I've had a buggardly time finding the leisure to write in the last few days. Breakfast, meetings, meetings, meetings, 30 minutes on line to keep in touch & satisfy my craving before I T.A. Internet class, lunch, meetings, meetings, play time, dinner, playtime, bedtime, meeting, night patrol, shower, fall into bed. I'm cranky today: I had the last night patrol shift and i didn't get to bed until 1 a.m. It's kind of a big deal if you have to get up at 7:30.

Complain complain complain. At least it was cooler last night.

The party last night sucked. There were too many people just drinking pop and talking about camp to have a real party, I guess. The theme was grade 8 (everything is a theme here), and since there was lots of snacks, no booze, and an uncomfortable atmosphere, if was very like grade 8. I expected different things of a party, I guess. It's not that I need to drink to have a good time, it's that nobody came out of themselves even for a minute. I started feeling very very lonely - wanted to shout, "somebody pay attention to me!" but I knew it wasn't the right crowd. I knew that if I was at a proper party, Dav would pay attention to me, and that only made it worse. Fortunately, my patrol partner and a couple others came over & started talking about beanie babies & I was immensely cheered for no apparent reason. I guess I was in the "nobody likes me" dumps which is just homesickness with a less dignified name.

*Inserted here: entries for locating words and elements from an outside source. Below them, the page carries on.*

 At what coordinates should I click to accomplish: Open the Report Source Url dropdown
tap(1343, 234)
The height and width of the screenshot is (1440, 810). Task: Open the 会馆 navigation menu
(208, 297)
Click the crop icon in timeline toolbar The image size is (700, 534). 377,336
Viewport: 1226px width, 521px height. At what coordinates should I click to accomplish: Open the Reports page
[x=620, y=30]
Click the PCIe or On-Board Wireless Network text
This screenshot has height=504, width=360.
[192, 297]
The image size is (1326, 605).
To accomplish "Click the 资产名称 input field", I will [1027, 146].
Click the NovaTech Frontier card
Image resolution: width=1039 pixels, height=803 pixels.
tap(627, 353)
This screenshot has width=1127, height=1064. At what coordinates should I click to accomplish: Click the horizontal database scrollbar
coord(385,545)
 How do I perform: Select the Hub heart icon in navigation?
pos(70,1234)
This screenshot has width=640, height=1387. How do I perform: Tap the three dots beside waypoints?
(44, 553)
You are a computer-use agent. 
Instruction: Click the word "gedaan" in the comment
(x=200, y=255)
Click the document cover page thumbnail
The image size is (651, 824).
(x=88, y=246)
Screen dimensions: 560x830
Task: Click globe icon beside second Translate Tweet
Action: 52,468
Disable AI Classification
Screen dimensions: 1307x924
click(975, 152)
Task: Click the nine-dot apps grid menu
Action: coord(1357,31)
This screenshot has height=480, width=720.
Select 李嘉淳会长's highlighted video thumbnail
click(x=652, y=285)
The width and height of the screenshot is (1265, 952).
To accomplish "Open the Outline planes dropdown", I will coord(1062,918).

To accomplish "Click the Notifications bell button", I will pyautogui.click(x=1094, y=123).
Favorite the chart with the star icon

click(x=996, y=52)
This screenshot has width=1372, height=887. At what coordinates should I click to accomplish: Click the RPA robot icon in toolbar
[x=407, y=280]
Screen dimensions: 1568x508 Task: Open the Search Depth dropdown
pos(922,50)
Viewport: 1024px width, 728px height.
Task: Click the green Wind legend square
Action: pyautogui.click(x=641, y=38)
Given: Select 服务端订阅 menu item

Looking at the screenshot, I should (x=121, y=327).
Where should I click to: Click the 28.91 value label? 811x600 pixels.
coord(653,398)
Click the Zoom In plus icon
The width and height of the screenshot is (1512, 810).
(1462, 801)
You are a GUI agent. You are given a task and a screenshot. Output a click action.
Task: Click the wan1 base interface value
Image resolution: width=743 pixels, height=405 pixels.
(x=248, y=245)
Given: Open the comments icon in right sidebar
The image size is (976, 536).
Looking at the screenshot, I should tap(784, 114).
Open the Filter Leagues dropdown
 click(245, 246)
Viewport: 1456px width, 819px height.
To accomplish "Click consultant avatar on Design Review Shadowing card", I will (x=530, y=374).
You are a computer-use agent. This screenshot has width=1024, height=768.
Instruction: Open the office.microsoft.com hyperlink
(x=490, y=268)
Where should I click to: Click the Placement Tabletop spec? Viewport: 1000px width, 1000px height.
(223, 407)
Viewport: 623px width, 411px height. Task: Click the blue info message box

Was thinking in the shower last night about the energy it takes to be a girlfriend. I think this is why I feel such an intoxicating upsurge of energy here: for once I'm free of the day to day bureaucracy of keeping my life in lockstep with someone in another city. It's not that I feel oppressed by that drain - I'm lucky to have the chance to be tired - it's just that it's nice to be free of that once in a while & find out if there's any substance under the details of emotional commitments you take for granted. My only girlfriend duty here is to love, and that I can do so effortlessly makes me happy.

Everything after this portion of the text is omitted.